Kutipan Halaman
◆ ◆ ◆

Bursakota.co.id, Batam – Acara pembuktian sidang perkara dugaan tindak pidana korupsi pengelolaan anggaran di SMKN 1 Batam, Kepulauan, telah selesai setelah dilakukannya pemeriksaan ke terdakwa Lea Lindrawijaya Suroso dan Wiswirya Deni.
Selama pembuktian, jaksa menghadirkan 18 orang saksi dan satu orang ahli dari BPKP Perwakilan Provinsi Kepri. Begitu juga dengan terdakwa menghadirkan 18 orang saksi yang merupakan guru dan tenaga honorer di SMKN 1 Batam, serta satu orang ahli yang merupakan perancang perundang-undangan dari Biro Hukum Kemendikbud Ristek RI.
Ketua Tim Penasehat Hukum Terdakwa, Bobson Samsir Simbolon mengatakan, selama acara pembuktian berlangsung, banyak fakta-fakta yang terungkap dipersidangan, namun tidak satupun dari fakta persidangan yang dapat membuktikan dakwaan jaksa. Bahkan ahli dari BPKP yang dihadirkan oleh jaksa tidak dapat menjelaskan Laporan hasil perhitungan kerugian negara yang dijadikan salah satu alasan untuk mendakwa Lea dan Wiswirya.

◆ ◆ ◆

Baris Daftar

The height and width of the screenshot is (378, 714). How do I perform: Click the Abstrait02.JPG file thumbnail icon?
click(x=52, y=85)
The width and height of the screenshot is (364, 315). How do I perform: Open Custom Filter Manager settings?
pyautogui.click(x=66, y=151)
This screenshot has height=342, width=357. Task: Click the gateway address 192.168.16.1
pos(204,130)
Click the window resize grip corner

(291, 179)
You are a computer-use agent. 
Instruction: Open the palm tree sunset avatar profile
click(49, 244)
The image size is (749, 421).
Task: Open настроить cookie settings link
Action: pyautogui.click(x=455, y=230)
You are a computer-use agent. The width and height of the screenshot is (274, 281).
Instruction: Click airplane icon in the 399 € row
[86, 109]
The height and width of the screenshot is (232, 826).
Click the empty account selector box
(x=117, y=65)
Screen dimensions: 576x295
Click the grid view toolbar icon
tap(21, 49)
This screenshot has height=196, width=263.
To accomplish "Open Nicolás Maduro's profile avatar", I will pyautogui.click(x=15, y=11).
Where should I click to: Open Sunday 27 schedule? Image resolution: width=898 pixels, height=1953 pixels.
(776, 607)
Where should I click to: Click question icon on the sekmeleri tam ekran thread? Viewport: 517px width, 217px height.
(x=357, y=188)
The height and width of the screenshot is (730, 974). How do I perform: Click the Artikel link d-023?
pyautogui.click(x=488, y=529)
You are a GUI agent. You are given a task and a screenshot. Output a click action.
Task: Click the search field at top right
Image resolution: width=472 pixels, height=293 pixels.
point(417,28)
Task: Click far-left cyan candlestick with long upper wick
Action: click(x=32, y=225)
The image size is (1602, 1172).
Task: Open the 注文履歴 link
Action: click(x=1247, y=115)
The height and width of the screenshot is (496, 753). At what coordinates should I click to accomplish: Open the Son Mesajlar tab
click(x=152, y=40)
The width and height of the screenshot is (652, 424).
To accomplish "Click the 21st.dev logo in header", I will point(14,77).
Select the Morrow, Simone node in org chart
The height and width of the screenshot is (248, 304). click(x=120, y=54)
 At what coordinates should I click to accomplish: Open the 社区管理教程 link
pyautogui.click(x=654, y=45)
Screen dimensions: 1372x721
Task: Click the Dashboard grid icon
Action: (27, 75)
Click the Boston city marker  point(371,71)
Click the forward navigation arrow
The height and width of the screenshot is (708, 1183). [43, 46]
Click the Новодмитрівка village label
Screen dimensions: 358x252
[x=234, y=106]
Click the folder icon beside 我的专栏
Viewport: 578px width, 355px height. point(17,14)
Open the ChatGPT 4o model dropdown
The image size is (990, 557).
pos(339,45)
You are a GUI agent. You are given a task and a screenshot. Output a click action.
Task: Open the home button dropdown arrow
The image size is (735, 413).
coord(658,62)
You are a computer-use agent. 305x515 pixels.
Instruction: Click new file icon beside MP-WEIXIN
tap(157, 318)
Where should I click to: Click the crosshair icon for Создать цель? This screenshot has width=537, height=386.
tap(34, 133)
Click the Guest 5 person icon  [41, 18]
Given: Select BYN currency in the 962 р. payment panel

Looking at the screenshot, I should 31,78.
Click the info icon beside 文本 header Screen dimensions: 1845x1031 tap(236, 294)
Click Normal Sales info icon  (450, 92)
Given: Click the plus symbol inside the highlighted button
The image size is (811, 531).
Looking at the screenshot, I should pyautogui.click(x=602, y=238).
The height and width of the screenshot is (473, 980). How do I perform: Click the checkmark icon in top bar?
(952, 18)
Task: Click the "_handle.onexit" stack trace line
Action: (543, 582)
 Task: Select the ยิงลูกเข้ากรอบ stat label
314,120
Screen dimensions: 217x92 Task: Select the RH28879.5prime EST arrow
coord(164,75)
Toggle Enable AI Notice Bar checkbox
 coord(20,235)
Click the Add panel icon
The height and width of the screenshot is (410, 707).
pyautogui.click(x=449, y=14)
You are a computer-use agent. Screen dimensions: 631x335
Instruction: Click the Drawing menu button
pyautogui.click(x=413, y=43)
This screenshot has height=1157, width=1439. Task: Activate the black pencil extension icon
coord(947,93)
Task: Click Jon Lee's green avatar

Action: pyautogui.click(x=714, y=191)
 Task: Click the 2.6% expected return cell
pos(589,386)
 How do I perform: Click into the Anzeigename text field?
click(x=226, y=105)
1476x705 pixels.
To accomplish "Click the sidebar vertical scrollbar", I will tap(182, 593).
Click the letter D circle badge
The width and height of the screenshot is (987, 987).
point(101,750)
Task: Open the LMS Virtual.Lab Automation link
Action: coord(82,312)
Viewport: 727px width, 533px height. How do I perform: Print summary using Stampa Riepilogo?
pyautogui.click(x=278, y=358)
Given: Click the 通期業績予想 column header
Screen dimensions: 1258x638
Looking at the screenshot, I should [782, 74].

◆ ◆ ◆

Petunjuk Latihan
1. Menurut kutipan halaman, apa yang dijadikan salah satu alasan untuk mendakwa Lea dan Wiswirya? Jawab dalam satu sampai tiga kalimat.
2. Cari semua baris dalam daftar yang memuat kata "field", lalu salin baris-baris itu. Huruf besar dan huruf kecil dibedakan.
Kutipan halaman dan daftar di atas berasal dari sumber yang tidak sama.

Jawaban Setiap Tugas
1. Salah satu alasan untuk mendakwa Lea dan Wiswirya adalah Laporan hasil perhitungan kerugian negara. Menurut Ketua Tim Penasehat Hukum Terdakwa, ahli dari BPKP yang dihadirkan jaksa tidak dapat menjelaskan laporan itu.

2.
Task: Click the search field at top right
 How do I perform: Click into the Anzeigename text field?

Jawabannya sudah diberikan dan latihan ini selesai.